▸ **Task**:
List every category that the blog post below is filed under.

▸ **Text**:
====
Twofish's Blog

August 13, 2006

One final moment of self-centered navel gazing….

Filed under: academia, massachusetts institute of technology, personal — twofish @ 2:03 pm

Before I start to do some real work.  I’ve been looking at what needs to be done, and I’ve got enough stuff to keep me busy for the next two or three months.  One misconception that non-academics have is that doing academic work is mostly a-ha flashes of inspiration.  About 90% of academic work actually involves lots of pieces of rather boring drugery.

For example, right now I’m trying to get a rejection letter for a paper that I submitted to a conference.  Getting a rejection letter is important because you can’t resubmit a paper while it is a queue, so I need to get the rejection letter preferably with reviewer comments.  That’s only one of about twenty boring, annoying things that makes up academic work, that’s going to keep me quite busy.  Even the getting to the a-ha moment requires spending months and months reading up on papers, and one thing on my TODO list is to try to understand the variance gamma model.

So how I’m a feeling now…..

Scared out of my mind.
====
▸ **Given data**:
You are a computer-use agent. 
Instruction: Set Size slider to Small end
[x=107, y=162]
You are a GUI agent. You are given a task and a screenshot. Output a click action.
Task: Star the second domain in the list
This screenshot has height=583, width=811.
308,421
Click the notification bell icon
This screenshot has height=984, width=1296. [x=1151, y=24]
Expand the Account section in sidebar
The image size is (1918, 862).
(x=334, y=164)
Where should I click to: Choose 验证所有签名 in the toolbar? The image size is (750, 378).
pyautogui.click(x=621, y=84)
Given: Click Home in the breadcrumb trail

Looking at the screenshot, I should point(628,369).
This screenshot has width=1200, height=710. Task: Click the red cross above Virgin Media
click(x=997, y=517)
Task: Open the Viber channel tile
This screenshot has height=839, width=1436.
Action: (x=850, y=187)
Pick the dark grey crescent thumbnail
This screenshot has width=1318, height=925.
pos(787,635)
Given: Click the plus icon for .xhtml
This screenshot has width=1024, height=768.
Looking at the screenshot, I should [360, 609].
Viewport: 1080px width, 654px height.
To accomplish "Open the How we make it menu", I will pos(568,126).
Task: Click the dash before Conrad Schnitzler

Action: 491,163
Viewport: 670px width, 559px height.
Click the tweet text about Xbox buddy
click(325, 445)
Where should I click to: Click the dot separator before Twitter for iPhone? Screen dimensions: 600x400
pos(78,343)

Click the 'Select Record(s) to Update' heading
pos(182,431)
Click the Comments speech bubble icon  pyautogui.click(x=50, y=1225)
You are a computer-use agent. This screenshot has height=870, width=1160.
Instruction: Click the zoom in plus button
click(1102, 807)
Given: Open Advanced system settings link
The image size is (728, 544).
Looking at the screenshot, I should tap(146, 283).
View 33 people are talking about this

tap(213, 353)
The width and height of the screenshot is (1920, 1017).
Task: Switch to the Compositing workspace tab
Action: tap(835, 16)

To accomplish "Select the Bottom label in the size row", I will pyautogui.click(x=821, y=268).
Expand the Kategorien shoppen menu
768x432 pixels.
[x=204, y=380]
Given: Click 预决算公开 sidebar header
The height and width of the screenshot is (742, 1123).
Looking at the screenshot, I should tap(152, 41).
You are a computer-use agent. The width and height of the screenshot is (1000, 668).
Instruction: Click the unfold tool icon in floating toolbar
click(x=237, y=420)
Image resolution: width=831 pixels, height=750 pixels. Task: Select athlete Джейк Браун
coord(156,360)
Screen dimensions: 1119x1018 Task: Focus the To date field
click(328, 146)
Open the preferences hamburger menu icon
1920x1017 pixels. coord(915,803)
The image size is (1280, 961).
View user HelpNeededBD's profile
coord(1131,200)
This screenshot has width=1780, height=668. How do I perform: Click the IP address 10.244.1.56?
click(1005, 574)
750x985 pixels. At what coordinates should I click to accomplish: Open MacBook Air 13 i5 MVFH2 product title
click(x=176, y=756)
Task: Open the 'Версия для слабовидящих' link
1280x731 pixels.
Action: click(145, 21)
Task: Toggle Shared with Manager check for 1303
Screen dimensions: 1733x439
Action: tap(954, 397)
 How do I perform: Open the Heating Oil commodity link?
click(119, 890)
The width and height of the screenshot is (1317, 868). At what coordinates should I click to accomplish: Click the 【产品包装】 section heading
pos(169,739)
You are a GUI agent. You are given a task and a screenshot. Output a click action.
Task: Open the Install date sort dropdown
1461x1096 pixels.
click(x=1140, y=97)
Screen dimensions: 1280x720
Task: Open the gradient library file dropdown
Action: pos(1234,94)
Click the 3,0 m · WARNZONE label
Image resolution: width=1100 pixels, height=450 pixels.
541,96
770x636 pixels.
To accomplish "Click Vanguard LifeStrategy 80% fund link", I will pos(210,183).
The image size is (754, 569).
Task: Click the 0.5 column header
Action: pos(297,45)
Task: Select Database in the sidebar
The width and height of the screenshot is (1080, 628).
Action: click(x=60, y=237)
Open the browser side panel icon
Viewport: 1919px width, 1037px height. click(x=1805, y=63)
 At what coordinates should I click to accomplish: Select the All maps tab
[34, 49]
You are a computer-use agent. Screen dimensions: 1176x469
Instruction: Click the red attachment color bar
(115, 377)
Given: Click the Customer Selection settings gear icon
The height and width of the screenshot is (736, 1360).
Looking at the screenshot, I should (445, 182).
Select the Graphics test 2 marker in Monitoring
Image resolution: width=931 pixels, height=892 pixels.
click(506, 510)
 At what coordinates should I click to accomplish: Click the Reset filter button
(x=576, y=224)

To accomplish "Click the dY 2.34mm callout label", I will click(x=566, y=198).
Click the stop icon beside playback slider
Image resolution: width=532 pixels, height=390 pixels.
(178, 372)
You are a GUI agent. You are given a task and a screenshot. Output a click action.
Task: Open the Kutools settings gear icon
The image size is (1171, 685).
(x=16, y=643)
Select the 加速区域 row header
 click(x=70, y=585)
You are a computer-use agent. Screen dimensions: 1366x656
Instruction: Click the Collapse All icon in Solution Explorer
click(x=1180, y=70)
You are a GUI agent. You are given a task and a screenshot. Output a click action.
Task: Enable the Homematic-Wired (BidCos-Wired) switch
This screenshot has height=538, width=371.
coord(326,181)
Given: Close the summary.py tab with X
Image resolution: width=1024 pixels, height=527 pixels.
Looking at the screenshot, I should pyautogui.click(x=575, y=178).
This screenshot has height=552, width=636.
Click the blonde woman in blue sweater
====
▸ **Output for this task**:
academia, massachusetts institute of technology, personal